- **WORK TASK**: In the listing below, identify each line with the word "will" and return those lines.

........

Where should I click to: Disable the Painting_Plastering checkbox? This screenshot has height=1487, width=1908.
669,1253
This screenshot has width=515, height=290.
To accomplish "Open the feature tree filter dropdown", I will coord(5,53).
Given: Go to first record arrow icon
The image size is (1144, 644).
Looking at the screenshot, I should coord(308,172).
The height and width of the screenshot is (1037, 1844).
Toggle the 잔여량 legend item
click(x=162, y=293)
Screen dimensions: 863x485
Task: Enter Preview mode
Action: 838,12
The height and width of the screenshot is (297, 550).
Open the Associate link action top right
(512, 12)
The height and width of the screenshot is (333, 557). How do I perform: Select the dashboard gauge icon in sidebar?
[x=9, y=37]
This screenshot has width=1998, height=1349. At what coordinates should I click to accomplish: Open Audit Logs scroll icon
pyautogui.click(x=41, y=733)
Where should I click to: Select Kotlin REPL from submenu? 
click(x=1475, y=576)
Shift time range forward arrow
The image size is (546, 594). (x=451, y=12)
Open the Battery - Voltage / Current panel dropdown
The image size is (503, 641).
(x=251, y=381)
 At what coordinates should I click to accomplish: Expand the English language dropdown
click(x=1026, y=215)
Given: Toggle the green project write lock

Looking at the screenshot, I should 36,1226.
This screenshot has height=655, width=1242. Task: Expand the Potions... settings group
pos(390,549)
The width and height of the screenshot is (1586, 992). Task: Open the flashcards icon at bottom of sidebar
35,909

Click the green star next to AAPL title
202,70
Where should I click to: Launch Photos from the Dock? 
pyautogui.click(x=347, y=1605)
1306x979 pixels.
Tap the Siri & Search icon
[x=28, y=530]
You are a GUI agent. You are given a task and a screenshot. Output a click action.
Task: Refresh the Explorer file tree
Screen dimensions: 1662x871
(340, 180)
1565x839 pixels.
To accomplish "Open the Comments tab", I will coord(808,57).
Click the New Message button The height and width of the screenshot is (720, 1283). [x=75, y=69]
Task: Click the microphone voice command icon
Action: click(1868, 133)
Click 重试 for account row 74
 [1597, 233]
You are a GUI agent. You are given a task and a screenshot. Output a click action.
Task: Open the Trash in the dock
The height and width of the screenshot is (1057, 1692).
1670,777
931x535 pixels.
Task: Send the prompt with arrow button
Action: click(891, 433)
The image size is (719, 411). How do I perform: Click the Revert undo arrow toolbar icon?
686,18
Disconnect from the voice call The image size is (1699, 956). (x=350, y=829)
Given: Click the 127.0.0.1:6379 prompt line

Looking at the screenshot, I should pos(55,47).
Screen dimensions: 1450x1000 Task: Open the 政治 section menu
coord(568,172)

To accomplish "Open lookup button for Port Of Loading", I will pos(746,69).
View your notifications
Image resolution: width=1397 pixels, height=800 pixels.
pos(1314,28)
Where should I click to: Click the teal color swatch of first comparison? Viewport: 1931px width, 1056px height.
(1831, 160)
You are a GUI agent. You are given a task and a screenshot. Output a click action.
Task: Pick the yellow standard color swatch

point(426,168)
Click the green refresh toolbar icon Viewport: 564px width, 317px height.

........

- **ANSWER TO THE EXERCISE**:
To accomplish "Open the feature tree filter dropdown", I will coord(5,53).
To accomplish "Open the Comments tab", I will coord(808,57).
To accomplish "Open lookup button for Port Of Loading", I will pos(746,69).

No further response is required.